_What the task asks:_ Print the listing below exactly, leaving nothing out.

===== Material provided =====

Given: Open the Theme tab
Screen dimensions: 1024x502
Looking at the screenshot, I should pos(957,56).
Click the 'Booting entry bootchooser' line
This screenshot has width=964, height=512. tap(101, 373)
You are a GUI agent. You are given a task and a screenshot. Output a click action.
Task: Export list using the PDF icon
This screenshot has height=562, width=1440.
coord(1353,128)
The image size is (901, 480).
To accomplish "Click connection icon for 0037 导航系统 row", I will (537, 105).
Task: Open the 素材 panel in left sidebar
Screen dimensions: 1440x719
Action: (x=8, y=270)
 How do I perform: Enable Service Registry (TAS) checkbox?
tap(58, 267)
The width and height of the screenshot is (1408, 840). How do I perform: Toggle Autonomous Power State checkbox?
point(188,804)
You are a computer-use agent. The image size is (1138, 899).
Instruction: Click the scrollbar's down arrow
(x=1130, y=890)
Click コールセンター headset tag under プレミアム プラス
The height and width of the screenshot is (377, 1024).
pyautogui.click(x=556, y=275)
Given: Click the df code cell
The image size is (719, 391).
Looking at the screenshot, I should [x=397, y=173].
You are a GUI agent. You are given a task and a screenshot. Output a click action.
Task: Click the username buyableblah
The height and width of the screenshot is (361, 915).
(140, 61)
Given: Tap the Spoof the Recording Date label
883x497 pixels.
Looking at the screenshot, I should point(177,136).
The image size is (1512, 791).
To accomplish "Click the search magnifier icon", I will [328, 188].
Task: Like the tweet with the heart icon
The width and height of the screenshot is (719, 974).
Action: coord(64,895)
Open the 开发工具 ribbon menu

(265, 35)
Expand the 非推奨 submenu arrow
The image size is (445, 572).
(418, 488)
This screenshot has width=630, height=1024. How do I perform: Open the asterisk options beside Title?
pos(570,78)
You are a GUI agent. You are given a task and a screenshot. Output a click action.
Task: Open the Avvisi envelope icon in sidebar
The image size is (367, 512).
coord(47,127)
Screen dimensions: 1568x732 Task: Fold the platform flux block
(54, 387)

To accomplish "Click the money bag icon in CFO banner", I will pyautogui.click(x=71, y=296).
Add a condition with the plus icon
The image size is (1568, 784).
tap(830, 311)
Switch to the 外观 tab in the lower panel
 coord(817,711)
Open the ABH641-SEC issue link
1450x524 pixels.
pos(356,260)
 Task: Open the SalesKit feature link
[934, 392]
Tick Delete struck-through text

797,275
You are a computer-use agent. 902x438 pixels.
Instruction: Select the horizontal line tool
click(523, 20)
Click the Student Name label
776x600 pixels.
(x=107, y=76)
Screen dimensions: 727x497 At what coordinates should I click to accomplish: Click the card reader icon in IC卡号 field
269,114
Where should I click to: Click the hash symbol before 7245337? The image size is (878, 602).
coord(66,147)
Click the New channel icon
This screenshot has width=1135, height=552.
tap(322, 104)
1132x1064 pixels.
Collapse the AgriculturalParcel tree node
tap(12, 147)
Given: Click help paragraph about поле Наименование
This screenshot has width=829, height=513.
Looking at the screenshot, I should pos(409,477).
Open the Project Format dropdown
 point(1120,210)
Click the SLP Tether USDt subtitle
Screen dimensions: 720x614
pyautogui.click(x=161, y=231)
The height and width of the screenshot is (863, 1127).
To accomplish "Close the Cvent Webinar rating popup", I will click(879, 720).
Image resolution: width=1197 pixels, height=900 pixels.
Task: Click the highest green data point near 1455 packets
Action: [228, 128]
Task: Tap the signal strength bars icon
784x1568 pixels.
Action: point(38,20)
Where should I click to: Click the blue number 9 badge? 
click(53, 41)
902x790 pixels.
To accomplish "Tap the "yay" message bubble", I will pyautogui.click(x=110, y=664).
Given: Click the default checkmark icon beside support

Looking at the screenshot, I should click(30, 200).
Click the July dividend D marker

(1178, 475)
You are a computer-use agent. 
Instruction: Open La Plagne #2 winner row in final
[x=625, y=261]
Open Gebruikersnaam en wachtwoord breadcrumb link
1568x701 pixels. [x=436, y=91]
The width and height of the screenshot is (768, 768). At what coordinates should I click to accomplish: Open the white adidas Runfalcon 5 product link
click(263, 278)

=====

_Reply to the task:_
Given: Open the Theme tab
Screen dimensions: 1024x502
Looking at the screenshot, I should pos(957,56).
Click the 'Booting entry bootchooser' line
This screenshot has width=964, height=512. tap(101, 373)
You are a GUI agent. You are given a task and a screenshot. Output a click action.
Task: Export list using the PDF icon
This screenshot has height=562, width=1440.
coord(1353,128)
The image size is (901, 480).
To accomplish "Click connection icon for 0037 导航系统 row", I will (537, 105).
Task: Open the 素材 panel in left sidebar
Screen dimensions: 1440x719
Action: (x=8, y=270)
 How do I perform: Enable Service Registry (TAS) checkbox?
tap(58, 267)
The width and height of the screenshot is (1408, 840). How do I perform: Toggle Autonomous Power State checkbox?
point(188,804)
You are a computer-use agent. The image size is (1138, 899).
Instruction: Click the scrollbar's down arrow
(x=1130, y=890)
Click コールセンター headset tag under プレミアム プラス
The height and width of the screenshot is (377, 1024).
pyautogui.click(x=556, y=275)
Given: Click the df code cell
The image size is (719, 391).
Looking at the screenshot, I should [x=397, y=173].
You are a GUI agent. You are given a task and a screenshot. Output a click action.
Task: Click the username buyableblah
The height and width of the screenshot is (361, 915).
(140, 61)
Given: Tap the Spoof the Recording Date label
883x497 pixels.
Looking at the screenshot, I should point(177,136).
The image size is (1512, 791).
To accomplish "Click the search magnifier icon", I will [328, 188].
Task: Like the tweet with the heart icon
The width and height of the screenshot is (719, 974).
Action: coord(64,895)
Open the 开发工具 ribbon menu

(265, 35)
Expand the 非推奨 submenu arrow
The image size is (445, 572).
(418, 488)
This screenshot has width=630, height=1024. How do I perform: Open the asterisk options beside Title?
pos(570,78)
You are a GUI agent. You are given a task and a screenshot. Output a click action.
Task: Open the Avvisi envelope icon in sidebar
The image size is (367, 512).
coord(47,127)
Screen dimensions: 1568x732 Task: Fold the platform flux block
(54, 387)

To accomplish "Click the money bag icon in CFO banner", I will pyautogui.click(x=71, y=296).
Add a condition with the plus icon
The image size is (1568, 784).
tap(830, 311)
Switch to the 外观 tab in the lower panel
 coord(817,711)
Open the ABH641-SEC issue link
1450x524 pixels.
pos(356,260)
 Task: Open the SalesKit feature link
[934, 392]
Tick Delete struck-through text

797,275
You are a computer-use agent. 902x438 pixels.
Instruction: Select the horizontal line tool
click(523, 20)
Click the Student Name label
776x600 pixels.
(x=107, y=76)
Screen dimensions: 727x497 At what coordinates should I click to accomplish: Click the card reader icon in IC卡号 field
269,114
Where should I click to: Click the hash symbol before 7245337? The image size is (878, 602).
coord(66,147)
Click the New channel icon
This screenshot has width=1135, height=552.
tap(322, 104)
1132x1064 pixels.
Collapse the AgriculturalParcel tree node
tap(12, 147)
Given: Click help paragraph about поле Наименование
This screenshot has width=829, height=513.
Looking at the screenshot, I should pos(409,477).
Open the Project Format dropdown
 point(1120,210)
Click the SLP Tether USDt subtitle
Screen dimensions: 720x614
pyautogui.click(x=161, y=231)
The height and width of the screenshot is (863, 1127).
To accomplish "Close the Cvent Webinar rating popup", I will click(879, 720).
Image resolution: width=1197 pixels, height=900 pixels.
Task: Click the highest green data point near 1455 packets
Action: [228, 128]
Task: Tap the signal strength bars icon
784x1568 pixels.
Action: point(38,20)
Where should I click to: Click the blue number 9 badge? 
click(53, 41)
902x790 pixels.
To accomplish "Tap the "yay" message bubble", I will pyautogui.click(x=110, y=664).
Given: Click the default checkmark icon beside support

Looking at the screenshot, I should click(30, 200).
Click the July dividend D marker

(1178, 475)
You are a computer-use agent. 
Instruction: Open La Plagne #2 winner row in final
[x=625, y=261]
Open Gebruikersnaam en wachtwoord breadcrumb link
1568x701 pixels. [x=436, y=91]
The width and height of the screenshot is (768, 768). At what coordinates should I click to accomplish: Open the white adidas Runfalcon 5 product link
click(263, 278)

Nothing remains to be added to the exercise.